> [Article]:
— START —

Smart ADAS drivers required
The opposite of resistance to new technologies is the overconfidence that can result from the same root cause – lack of driver knowledge. You don't have to do much YouTube browsing to find examples of ‘self-driving vehicle’ driver abuses.
There's a concerning newsreel from Inside Edition sporting a collection of dangerous stunts filmed (via “selfies”) by the drivers themselves. The stunts range from taking naps while driving to riding in the passenger seat instead of being behind the wheel. As an experiment (on both a Cadillac with Super Cruise and a Ford Edge with Active Cruise Control and lane centering (a step up from lane keep assist), I gave up control of the vehicle (with my passenger ready to grab the steering wheel just in case).
On the Caddy, I simply closed my eyes for a count. 1,2,3,4, "beep, beep, beep." The car's steering column-mounted camera watching my attentiveness noticed a lack thereof and alerted me to “take the wheel” or Super Cruise would disengage (Figure 1).
I took the Ford Edge to the next level by refusing to grab the wheel when instructed. The vehicle's lane-centering feature continued to track a straight line but slowed the vehicle down to a crawl (with brake lights on). I was able to speed back up and repeat the stunt once more before that vehicle's DIC displayed "feature not available." An ignition cycle was all it took to get lane centering to return.
I share these accounts to assist you in knowing what some of your customers may already be doing, especially those drivers with risk-taking abilities that exceed their driving abilities. No professional technician (or shop owner) desires to see anyone involved in an accident; it's quite the opposite. Smart ADAS techs can, however, help turn unaware ADAS customers into educated (and safe) ADAS customers.
Smart ADAS techs
Technicians working on ADAS-equipped vehicles must become SMEs (subject matter experts) to some degree. Then we must pass our knowledge of the system’s operation to those behind the wheel with proper tact and timing. A good start is to simply advise our customers that the hardware and software on today's production vehicles do not make them automated "robots" to drive us around without constant supervision and help. Tesla's Autopilot and GM’s Super Cruise-equipped vehicles can operate with minimal driver interaction, under permissible road conditions, weather, and lighting.
What is GM’s Super Cruise? Does it use lidar sensors?
The Cadillac Super Cruise ADAS option was released several years ago and is now available on several other GM models. This very high-end ADAS system uses extensive sensor fusion (advanced software that considers all ADAS sensors together), along with a very accurate road map database (that was created with lidar mapping technology). Many consumers, dealer sales reps, and even a few service techs assume the word "lidar" means GM is using lidar sensors on their Super Cruise-equipped vehicles. This is NOT the case, so if you have a customer with a GM vehicle using this system, don't waste your time looking for that "lidar" sensor when something goes wrong with their Super Cruise.
How does lidar work?

— END —

> [Record list]:
— START —

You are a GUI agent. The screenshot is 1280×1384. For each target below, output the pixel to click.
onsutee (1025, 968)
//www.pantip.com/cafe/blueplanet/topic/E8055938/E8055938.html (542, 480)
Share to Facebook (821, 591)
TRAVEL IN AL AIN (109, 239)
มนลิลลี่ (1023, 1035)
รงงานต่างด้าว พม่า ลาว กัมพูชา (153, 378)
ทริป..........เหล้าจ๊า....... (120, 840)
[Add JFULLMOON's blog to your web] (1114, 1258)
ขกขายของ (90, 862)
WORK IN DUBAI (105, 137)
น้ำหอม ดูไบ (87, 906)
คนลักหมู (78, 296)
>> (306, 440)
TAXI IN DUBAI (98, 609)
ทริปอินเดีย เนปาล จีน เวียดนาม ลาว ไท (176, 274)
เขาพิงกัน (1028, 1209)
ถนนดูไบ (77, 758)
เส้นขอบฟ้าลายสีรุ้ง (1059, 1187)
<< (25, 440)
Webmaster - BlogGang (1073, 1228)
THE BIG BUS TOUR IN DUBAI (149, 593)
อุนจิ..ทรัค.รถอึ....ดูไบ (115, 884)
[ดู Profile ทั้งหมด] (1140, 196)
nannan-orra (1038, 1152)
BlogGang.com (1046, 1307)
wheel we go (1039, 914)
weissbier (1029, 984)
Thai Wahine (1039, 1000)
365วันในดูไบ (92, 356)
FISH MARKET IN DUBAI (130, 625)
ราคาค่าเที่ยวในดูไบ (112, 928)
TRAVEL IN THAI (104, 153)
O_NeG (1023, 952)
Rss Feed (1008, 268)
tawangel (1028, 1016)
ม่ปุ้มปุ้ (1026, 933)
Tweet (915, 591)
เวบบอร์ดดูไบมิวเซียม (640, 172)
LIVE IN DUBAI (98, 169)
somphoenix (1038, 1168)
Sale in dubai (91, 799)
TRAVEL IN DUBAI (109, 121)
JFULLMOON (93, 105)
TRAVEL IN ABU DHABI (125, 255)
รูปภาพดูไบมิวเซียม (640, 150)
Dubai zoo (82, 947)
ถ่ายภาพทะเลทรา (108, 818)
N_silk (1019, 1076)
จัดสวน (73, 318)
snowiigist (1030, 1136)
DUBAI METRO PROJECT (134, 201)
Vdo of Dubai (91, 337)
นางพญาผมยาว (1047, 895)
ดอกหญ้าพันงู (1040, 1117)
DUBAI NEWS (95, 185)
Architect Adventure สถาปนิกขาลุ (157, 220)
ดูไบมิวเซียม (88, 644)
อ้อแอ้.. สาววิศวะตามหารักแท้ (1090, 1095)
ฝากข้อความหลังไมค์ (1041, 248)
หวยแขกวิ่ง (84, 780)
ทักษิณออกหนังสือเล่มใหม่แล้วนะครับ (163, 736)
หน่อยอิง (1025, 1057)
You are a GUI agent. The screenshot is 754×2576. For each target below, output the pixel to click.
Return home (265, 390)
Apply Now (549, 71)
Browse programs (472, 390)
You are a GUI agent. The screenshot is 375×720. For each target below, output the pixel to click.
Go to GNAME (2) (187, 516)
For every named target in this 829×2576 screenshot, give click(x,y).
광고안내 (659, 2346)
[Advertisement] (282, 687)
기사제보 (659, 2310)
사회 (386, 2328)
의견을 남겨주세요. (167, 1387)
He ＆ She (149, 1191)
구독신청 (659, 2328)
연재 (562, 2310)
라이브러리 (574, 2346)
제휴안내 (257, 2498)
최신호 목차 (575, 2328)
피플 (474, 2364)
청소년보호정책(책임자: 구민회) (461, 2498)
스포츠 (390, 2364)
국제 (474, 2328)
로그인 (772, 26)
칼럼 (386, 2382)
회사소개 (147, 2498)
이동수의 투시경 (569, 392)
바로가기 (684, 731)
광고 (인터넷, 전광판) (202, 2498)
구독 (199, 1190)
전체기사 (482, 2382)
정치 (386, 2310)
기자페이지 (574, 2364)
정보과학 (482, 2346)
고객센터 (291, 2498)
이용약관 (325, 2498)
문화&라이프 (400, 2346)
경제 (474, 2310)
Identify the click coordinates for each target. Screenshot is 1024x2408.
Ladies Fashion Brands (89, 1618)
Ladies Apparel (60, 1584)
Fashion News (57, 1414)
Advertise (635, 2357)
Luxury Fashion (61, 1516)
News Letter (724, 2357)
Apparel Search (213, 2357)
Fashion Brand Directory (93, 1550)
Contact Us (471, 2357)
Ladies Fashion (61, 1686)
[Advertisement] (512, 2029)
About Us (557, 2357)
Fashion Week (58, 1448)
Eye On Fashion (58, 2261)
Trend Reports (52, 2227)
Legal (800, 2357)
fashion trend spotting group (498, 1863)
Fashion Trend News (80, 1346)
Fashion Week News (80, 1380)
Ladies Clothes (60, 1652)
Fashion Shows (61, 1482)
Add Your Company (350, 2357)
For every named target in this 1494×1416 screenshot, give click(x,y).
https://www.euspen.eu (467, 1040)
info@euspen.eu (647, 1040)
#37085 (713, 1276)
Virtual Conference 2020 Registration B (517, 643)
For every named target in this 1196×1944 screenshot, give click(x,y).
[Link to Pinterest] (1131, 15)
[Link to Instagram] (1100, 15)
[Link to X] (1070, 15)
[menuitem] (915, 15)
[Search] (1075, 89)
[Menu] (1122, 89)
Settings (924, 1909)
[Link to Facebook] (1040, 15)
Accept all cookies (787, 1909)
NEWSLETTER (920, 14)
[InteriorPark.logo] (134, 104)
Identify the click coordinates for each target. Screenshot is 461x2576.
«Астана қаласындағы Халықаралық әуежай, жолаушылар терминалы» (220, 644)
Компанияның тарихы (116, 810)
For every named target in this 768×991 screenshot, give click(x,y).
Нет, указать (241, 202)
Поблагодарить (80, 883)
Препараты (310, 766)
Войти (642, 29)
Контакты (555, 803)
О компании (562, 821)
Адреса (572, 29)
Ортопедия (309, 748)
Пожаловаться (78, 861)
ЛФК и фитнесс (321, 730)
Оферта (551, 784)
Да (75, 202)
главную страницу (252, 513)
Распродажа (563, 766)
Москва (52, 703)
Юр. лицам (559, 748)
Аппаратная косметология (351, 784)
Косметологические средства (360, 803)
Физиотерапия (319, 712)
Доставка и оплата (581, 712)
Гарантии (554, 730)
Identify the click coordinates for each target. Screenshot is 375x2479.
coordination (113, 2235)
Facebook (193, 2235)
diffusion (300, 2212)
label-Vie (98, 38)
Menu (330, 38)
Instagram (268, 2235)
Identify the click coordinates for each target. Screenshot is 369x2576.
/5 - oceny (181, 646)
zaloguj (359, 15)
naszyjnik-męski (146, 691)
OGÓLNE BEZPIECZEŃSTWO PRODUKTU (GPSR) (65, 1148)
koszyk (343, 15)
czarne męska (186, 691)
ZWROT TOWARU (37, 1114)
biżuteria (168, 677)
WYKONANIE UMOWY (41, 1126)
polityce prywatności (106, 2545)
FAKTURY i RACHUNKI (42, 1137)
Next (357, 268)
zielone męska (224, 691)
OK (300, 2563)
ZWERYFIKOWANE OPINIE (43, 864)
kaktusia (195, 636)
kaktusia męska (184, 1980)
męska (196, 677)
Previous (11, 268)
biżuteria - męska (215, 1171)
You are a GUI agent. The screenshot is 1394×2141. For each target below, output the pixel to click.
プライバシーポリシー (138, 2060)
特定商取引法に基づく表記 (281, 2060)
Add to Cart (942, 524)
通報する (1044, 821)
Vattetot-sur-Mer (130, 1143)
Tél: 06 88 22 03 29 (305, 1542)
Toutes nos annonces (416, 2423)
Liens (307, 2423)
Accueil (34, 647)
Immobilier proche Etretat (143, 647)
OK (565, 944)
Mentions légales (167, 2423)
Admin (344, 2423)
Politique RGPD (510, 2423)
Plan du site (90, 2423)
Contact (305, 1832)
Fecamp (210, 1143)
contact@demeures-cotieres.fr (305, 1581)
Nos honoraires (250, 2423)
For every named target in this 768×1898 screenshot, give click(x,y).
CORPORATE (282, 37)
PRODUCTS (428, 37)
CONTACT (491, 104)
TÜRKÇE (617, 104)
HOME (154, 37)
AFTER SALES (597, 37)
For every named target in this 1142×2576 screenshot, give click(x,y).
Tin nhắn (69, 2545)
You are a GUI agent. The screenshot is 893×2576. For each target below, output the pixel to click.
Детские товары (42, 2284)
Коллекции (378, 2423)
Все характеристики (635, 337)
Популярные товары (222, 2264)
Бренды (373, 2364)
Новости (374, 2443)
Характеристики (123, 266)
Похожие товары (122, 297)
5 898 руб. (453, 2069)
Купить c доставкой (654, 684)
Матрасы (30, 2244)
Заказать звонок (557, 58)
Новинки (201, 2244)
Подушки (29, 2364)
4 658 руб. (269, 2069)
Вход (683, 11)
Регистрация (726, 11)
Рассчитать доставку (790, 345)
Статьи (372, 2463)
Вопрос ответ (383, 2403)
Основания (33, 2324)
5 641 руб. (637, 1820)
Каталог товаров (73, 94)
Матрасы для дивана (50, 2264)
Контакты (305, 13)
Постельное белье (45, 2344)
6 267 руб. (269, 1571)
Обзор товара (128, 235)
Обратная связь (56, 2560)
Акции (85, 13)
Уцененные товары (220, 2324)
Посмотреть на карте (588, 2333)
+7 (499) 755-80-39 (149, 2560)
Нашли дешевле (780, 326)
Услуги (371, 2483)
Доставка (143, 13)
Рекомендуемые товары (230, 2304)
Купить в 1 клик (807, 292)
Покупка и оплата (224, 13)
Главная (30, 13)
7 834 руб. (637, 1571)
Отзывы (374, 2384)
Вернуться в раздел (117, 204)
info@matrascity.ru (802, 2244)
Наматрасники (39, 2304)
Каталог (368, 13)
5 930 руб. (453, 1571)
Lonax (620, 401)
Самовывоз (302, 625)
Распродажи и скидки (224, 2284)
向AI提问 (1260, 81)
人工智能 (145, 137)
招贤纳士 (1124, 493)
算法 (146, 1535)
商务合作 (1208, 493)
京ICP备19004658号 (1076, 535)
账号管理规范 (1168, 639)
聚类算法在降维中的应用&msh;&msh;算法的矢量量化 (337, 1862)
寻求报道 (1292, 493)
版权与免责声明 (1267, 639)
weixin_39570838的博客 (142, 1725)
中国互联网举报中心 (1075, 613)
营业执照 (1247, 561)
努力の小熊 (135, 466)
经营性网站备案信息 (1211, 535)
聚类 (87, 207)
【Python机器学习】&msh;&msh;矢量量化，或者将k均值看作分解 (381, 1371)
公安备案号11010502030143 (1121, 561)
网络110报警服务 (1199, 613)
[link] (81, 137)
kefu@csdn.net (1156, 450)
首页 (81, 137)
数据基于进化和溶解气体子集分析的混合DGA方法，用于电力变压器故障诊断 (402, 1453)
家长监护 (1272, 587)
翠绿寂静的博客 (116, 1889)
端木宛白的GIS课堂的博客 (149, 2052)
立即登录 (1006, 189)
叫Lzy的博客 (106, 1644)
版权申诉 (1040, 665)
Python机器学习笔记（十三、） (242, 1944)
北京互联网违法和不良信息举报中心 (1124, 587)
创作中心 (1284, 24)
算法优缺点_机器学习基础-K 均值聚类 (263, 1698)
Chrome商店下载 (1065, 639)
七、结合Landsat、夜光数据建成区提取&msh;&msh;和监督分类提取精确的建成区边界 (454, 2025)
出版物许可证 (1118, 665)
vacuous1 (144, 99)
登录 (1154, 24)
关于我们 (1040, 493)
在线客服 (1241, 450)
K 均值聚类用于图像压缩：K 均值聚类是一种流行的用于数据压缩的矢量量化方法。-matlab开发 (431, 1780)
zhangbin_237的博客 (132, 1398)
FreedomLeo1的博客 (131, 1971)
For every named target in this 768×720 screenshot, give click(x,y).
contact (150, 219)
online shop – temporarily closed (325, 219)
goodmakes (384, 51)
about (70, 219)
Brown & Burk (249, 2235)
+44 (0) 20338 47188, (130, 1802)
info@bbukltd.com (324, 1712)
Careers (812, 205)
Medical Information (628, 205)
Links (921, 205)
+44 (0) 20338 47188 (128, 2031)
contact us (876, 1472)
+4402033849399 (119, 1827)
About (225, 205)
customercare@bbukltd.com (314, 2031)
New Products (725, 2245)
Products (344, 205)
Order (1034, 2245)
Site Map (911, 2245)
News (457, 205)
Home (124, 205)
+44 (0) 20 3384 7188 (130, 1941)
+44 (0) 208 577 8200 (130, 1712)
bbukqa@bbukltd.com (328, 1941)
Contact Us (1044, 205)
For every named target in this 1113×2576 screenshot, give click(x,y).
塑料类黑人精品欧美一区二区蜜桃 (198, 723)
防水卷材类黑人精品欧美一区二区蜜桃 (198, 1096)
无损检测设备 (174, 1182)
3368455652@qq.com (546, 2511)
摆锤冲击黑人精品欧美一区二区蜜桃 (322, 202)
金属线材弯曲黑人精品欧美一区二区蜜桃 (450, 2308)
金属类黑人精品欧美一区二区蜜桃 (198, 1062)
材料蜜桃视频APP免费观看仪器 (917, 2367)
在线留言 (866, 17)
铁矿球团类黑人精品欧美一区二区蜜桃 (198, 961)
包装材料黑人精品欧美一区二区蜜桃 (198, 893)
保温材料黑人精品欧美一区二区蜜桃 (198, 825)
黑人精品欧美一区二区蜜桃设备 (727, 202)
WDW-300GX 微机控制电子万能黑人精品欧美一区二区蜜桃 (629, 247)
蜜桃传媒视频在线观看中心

— END —

Repeat word for word the part of the ADAS article starting with "The Cadillac Super" and going on through "does lidar work?".

> [Response to this task]:
The Cadillac Super Cruise ADAS option was released several years ago and is now available on several other GM models. This very high-end ADAS system uses extensive sensor fusion (advanced software that considers all ADAS sensors together), along with a very accurate road map database (that was created with lidar mapping technology). Many consumers, dealer sales reps, and even a few service techs assume the word "lidar" means GM is using lidar sensors on their Super Cruise-equipped vehicles. This is NOT the case, so if you have a customer with a GM vehicle using this system, don't waste your time looking for that "lidar" sensor when something goes wrong with their Super Cruise.
How does lidar work?